[MATERIALS PROVIDED — start]

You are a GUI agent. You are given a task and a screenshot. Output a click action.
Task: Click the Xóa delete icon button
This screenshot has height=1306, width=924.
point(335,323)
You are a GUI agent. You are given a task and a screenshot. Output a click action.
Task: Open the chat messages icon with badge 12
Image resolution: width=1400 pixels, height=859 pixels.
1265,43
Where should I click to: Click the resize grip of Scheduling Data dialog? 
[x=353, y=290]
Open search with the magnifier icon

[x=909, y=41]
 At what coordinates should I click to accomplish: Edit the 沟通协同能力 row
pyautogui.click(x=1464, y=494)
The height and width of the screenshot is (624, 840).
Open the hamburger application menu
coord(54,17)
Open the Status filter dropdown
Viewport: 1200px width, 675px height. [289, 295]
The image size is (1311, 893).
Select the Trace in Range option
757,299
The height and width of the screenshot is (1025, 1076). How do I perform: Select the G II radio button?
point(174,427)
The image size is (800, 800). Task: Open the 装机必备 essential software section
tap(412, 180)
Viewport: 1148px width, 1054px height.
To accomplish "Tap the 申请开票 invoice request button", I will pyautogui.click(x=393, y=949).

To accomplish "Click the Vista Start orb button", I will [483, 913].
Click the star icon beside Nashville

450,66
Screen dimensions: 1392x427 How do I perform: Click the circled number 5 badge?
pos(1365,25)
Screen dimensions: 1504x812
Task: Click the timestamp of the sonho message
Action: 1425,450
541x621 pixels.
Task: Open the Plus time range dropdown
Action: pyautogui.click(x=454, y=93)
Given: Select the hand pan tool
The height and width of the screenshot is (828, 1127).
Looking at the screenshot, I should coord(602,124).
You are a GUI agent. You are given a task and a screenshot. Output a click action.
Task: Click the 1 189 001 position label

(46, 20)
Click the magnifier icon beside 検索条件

[MATERIALS PROVIDED — finish]

EXERCISE GOAL>
Say each line again exactly as it appears above.

REPLY TO THE TASK>
You are a GUI agent. You are given a task and a screenshot. Output a click action.
Task: Click the Xóa delete icon button
This screenshot has height=1306, width=924.
point(335,323)
You are a GUI agent. You are given a task and a screenshot. Output a click action.
Task: Open the chat messages icon with badge 12
Image resolution: width=1400 pixels, height=859 pixels.
1265,43
Where should I click to: Click the resize grip of Scheduling Data dialog? 
[x=353, y=290]
Open search with the magnifier icon

[x=909, y=41]
 At what coordinates should I click to accomplish: Edit the 沟通协同能力 row
pyautogui.click(x=1464, y=494)
The height and width of the screenshot is (624, 840).
Open the hamburger application menu
coord(54,17)
Open the Status filter dropdown
Viewport: 1200px width, 675px height. [289, 295]
The image size is (1311, 893).
Select the Trace in Range option
757,299
The height and width of the screenshot is (1025, 1076). How do I perform: Select the G II radio button?
point(174,427)
The image size is (800, 800). Task: Open the 装机必备 essential software section
tap(412, 180)
Viewport: 1148px width, 1054px height.
To accomplish "Tap the 申请开票 invoice request button", I will pyautogui.click(x=393, y=949).

To accomplish "Click the Vista Start orb button", I will [483, 913].
Click the star icon beside Nashville

450,66
Screen dimensions: 1392x427 How do I perform: Click the circled number 5 badge?
pos(1365,25)
Screen dimensions: 1504x812
Task: Click the timestamp of the sonho message
Action: 1425,450
541x621 pixels.
Task: Open the Plus time range dropdown
Action: pyautogui.click(x=454, y=93)
Given: Select the hand pan tool
The height and width of the screenshot is (828, 1127).
Looking at the screenshot, I should coord(602,124).
You are a GUI agent. You are given a task and a screenshot. Output a click action.
Task: Click the 1 189 001 position label

(46, 20)
Click the magnifier icon beside 検索条件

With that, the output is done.